:: RAW RECORDS

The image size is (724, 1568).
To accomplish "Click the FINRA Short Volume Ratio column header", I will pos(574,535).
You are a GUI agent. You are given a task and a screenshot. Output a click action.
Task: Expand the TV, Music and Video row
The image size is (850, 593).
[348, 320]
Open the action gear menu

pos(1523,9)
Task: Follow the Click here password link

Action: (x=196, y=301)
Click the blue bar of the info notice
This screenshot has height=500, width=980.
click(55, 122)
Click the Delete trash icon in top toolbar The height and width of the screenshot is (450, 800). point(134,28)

::::
:: RAW RECORDS

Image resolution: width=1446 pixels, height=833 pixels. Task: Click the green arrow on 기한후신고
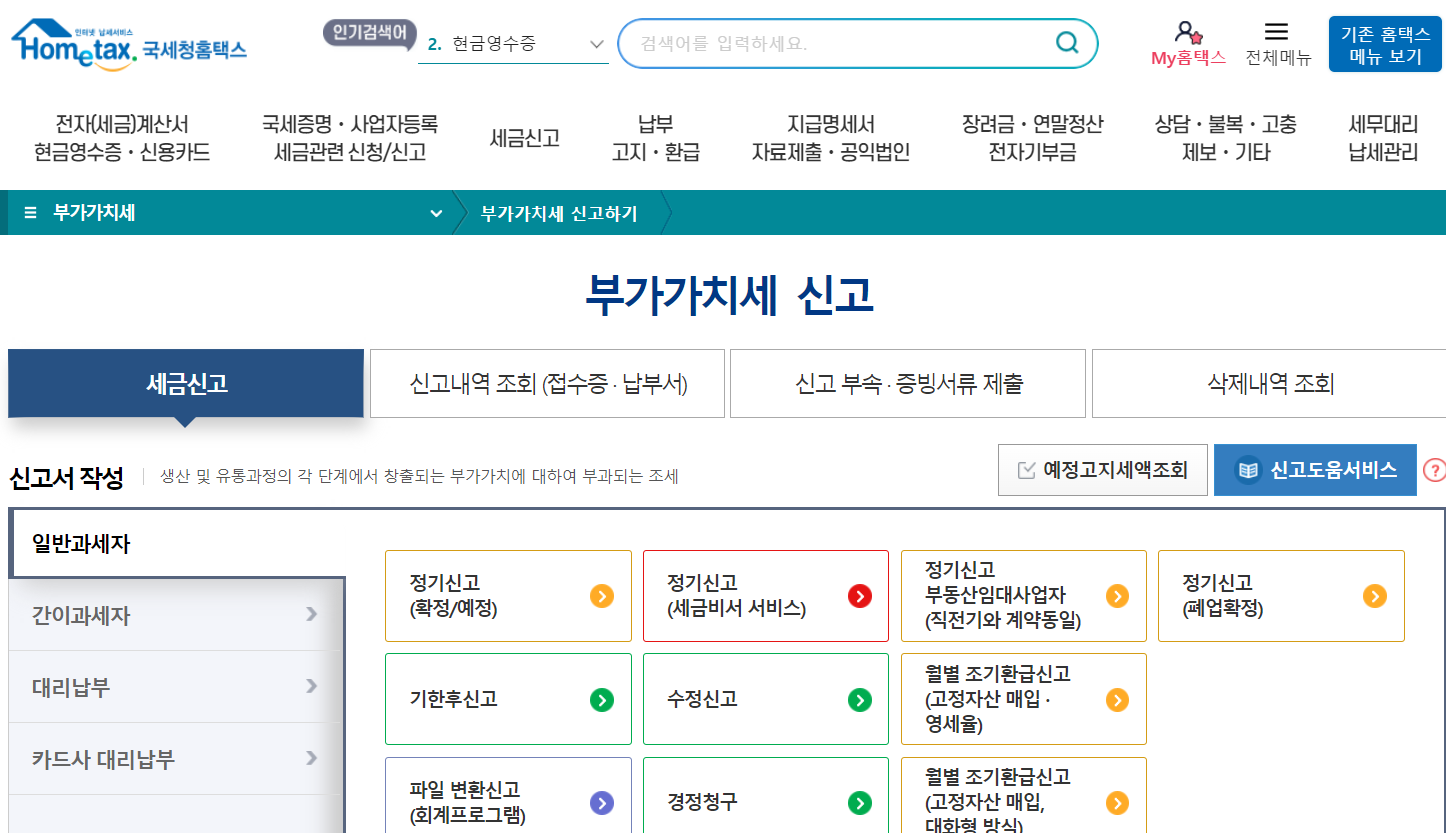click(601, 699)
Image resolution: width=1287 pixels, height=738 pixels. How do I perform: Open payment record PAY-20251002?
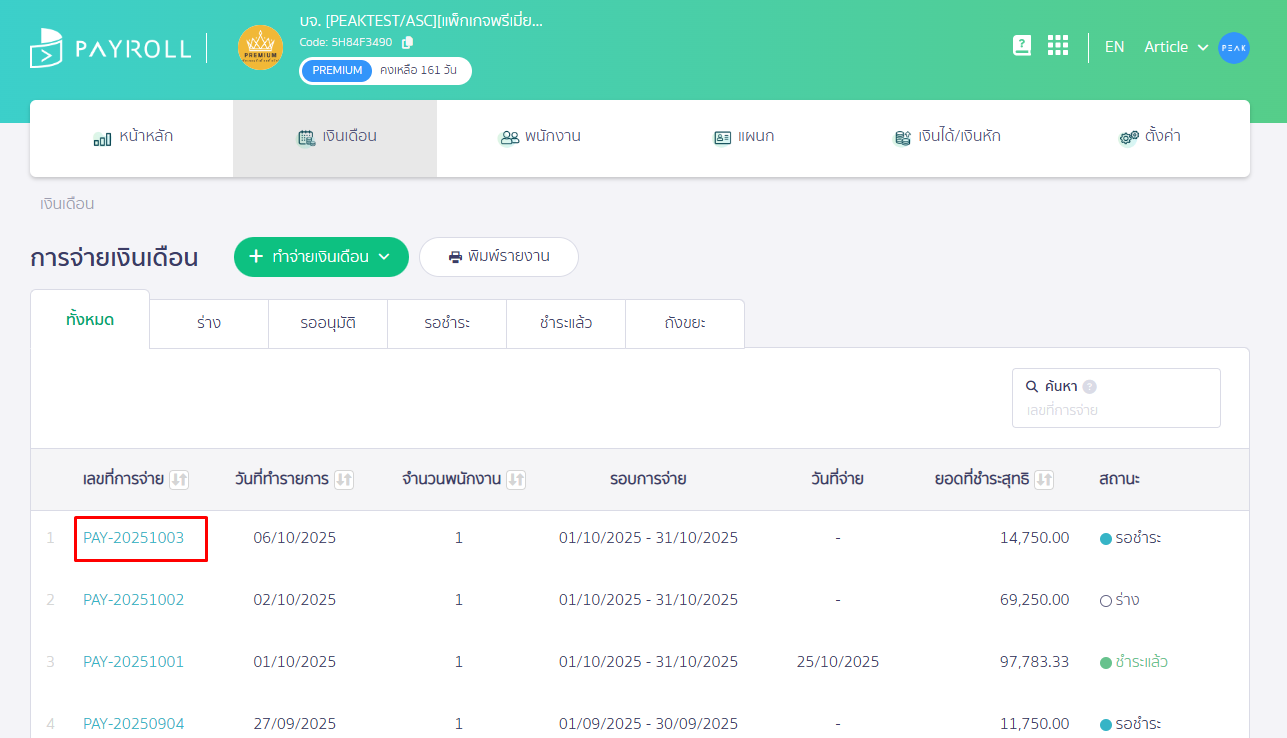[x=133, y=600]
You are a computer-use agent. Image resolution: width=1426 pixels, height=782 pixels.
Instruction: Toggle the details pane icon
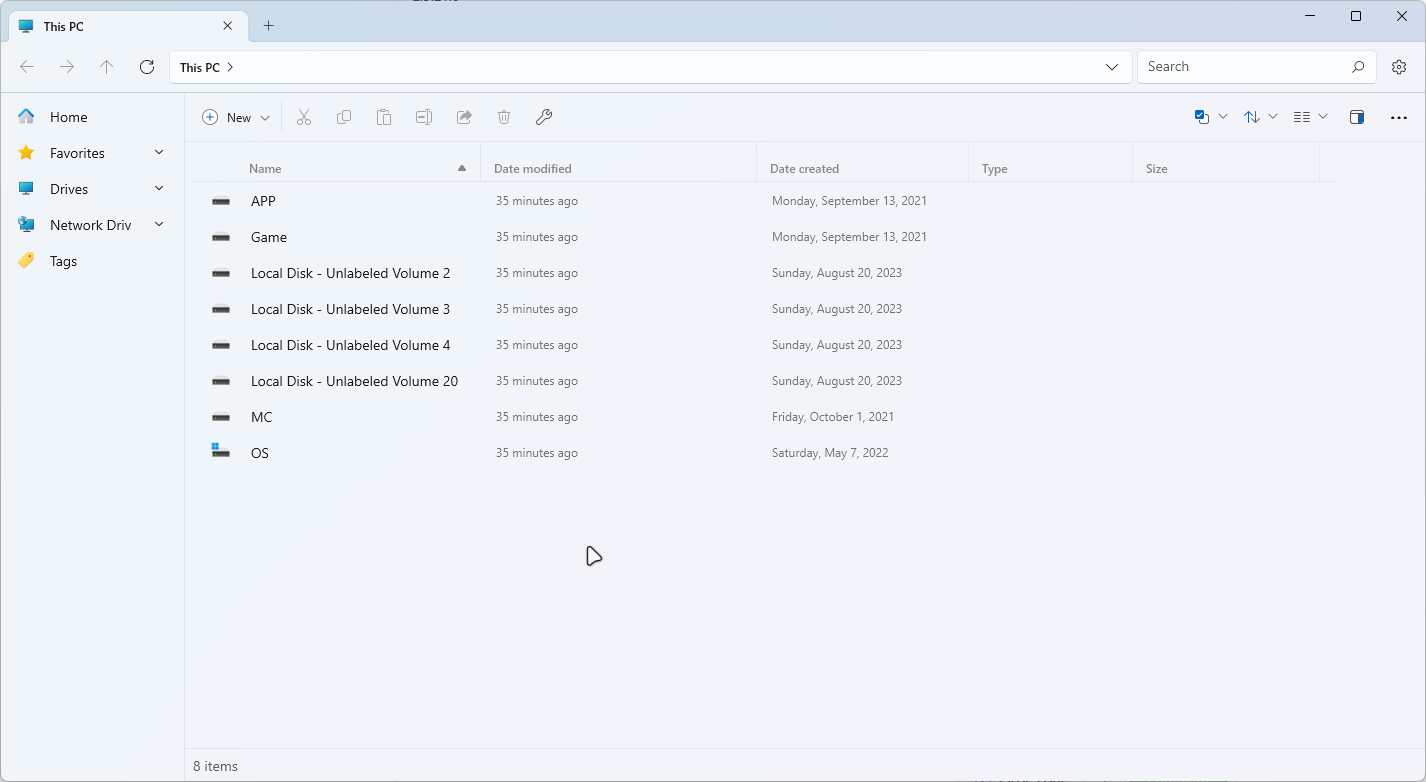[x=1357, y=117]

::::
:: RAW RECORDS

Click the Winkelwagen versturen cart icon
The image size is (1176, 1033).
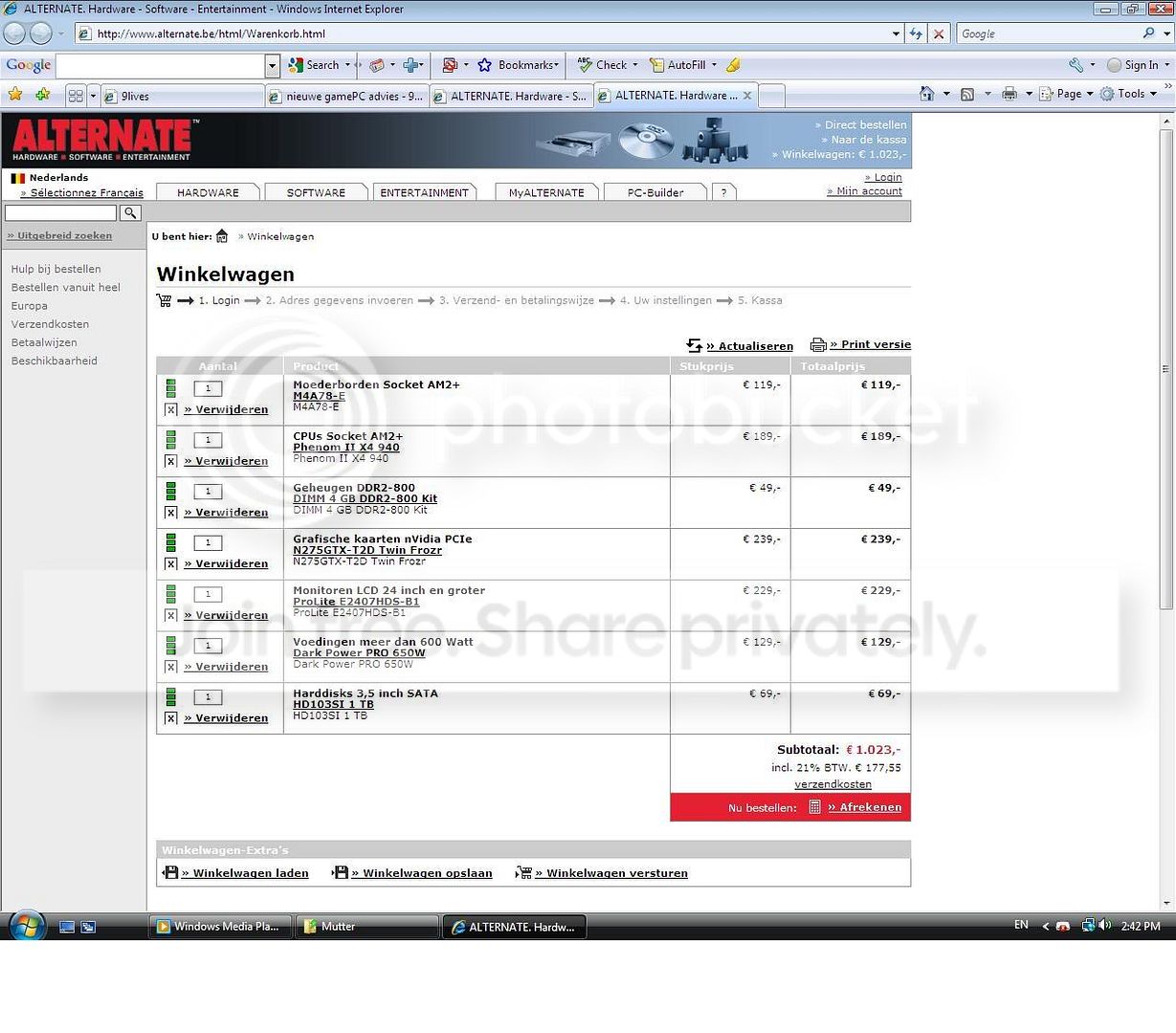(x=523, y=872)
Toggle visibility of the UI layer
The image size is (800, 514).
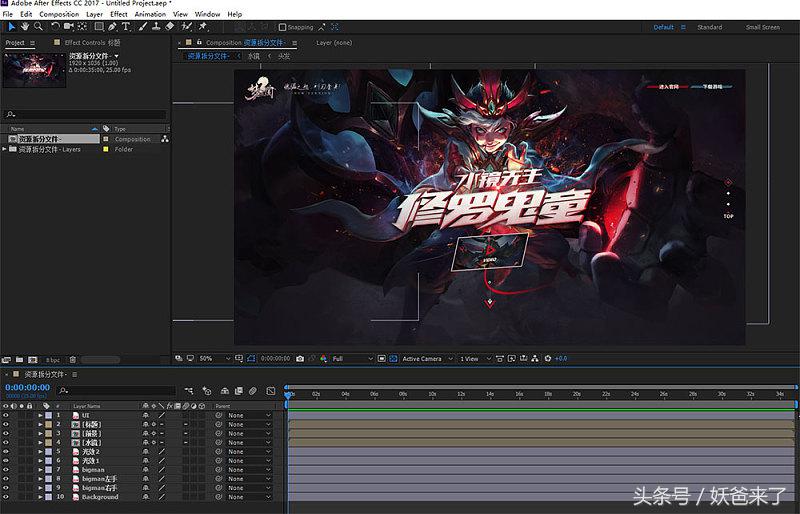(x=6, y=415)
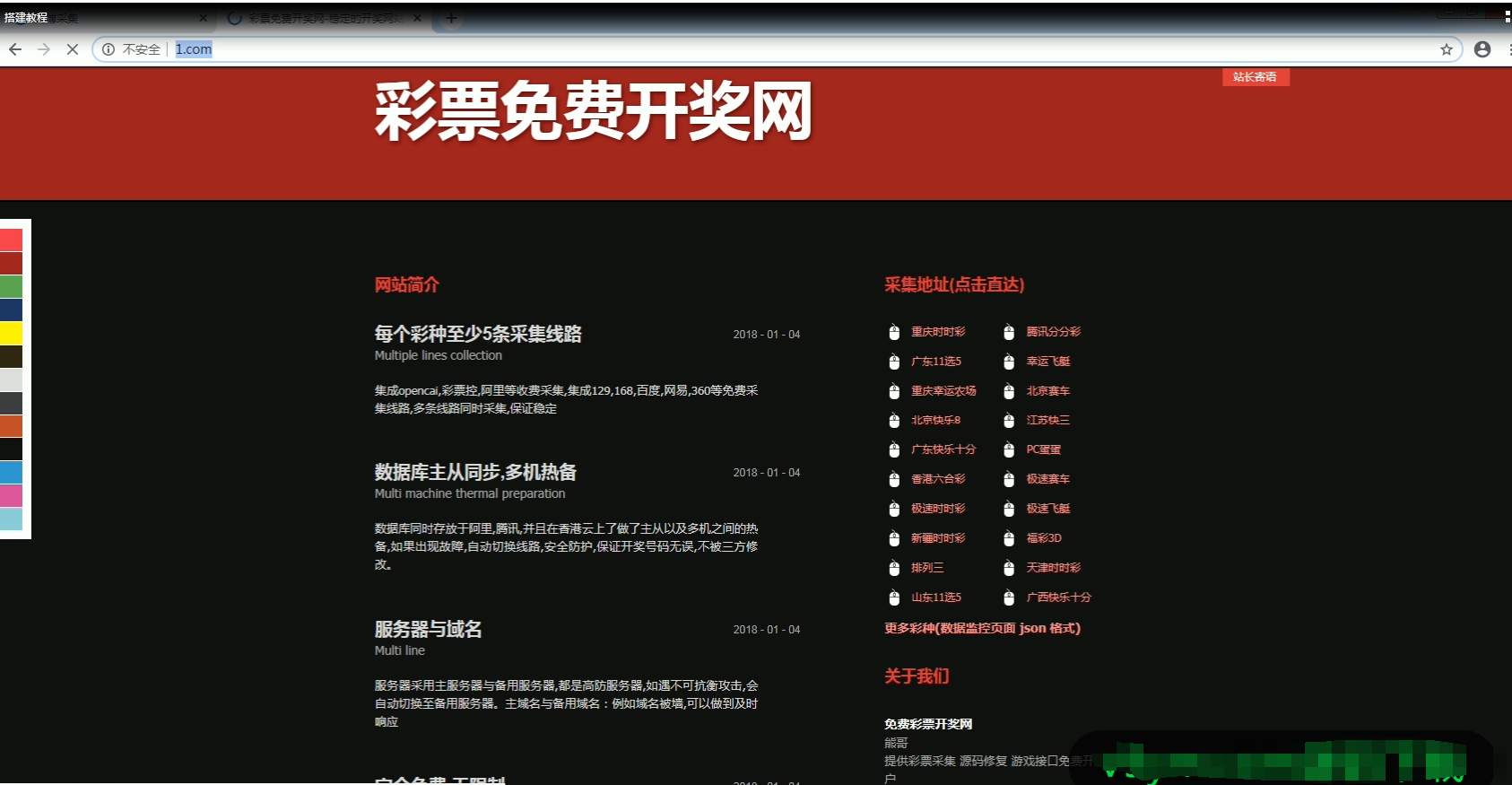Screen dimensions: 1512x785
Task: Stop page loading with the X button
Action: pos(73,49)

::::

# TASK DESCRIPTION
Return the records from the line containing "Click the Winkelwagen versturen cart icon" through the line containing "Action: pos(73,49)", inclusive, reproducing them without alteration and omitting the pictures.

# ANSWER FOR THE TASK
Click the Winkelwagen versturen cart icon
The image size is (1176, 1033).
(x=523, y=872)
Toggle visibility of the UI layer
The image size is (800, 514).
(x=6, y=415)
Screen dimensions: 1512x785
Task: Stop page loading with the X button
Action: pos(73,49)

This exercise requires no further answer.